• _Task statement_
Search the listing below for the word "resolution", and copy every line in which it turns up.

• _Exercise inputs_
▼

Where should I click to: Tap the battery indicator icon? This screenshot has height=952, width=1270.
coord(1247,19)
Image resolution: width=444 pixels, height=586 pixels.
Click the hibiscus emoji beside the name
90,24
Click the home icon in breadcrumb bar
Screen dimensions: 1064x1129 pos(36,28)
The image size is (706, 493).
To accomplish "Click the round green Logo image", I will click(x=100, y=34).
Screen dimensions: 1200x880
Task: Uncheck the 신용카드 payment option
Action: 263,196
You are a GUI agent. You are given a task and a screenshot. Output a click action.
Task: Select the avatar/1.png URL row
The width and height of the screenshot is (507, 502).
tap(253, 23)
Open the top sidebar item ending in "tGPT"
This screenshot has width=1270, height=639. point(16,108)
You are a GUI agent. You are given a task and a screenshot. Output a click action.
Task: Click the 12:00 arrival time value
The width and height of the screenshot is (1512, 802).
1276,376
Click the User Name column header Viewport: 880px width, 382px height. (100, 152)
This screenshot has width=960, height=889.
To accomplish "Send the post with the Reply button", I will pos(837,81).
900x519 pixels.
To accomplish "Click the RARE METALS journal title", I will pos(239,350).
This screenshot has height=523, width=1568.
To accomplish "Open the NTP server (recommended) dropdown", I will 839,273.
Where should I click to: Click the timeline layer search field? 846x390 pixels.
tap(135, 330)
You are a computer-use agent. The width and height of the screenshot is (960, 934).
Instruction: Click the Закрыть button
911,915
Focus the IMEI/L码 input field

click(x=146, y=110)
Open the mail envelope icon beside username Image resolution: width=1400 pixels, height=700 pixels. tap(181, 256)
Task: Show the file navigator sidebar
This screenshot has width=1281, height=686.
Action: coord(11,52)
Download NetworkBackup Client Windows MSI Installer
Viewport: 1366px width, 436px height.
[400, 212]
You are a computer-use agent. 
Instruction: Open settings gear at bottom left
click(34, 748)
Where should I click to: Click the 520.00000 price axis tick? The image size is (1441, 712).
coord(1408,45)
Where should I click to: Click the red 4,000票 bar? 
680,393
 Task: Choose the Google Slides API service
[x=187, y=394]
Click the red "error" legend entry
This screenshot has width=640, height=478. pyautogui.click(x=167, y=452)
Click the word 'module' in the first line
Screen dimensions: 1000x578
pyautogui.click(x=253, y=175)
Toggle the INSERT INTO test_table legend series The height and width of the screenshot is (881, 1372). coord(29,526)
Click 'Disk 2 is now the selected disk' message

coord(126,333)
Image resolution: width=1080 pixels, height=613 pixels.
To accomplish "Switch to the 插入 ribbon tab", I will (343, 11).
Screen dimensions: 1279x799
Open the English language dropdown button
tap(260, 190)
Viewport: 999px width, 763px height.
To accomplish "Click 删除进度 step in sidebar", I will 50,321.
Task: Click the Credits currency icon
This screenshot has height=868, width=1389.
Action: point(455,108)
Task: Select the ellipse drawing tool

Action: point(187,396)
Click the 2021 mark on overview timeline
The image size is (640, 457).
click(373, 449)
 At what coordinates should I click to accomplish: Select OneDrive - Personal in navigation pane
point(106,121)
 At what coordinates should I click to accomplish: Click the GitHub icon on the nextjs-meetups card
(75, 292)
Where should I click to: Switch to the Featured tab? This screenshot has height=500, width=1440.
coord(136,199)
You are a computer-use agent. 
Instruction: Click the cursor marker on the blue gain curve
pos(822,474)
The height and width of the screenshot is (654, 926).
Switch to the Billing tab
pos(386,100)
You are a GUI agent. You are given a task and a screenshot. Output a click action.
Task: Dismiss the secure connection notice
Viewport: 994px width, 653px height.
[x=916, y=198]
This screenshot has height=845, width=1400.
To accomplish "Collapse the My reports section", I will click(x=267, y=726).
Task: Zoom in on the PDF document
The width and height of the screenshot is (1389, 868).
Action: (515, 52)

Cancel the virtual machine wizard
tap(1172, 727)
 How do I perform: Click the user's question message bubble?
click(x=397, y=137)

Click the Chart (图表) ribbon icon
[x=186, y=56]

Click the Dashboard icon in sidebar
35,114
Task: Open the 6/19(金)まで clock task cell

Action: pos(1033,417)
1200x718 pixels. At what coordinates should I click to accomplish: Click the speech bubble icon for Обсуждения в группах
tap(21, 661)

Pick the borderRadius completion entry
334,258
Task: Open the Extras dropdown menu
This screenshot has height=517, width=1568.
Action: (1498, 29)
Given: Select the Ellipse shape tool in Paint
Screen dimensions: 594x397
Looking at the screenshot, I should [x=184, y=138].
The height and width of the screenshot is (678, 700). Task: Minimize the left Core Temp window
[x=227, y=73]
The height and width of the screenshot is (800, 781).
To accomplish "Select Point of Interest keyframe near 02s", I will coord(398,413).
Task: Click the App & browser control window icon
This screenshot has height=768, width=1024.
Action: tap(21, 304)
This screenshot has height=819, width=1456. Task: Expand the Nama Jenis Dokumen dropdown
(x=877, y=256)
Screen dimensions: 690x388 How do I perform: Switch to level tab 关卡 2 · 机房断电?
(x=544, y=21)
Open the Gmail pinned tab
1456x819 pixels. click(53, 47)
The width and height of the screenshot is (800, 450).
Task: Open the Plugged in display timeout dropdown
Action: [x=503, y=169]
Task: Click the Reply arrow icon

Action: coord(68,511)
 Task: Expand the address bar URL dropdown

▲

• _Task output_
Image resolution: width=444 pixels, height=586 pixels.
Open the mail envelope icon beside username Image resolution: width=1400 pixels, height=700 pixels. tap(181, 256)
Image resolution: width=1080 pixels, height=613 pixels.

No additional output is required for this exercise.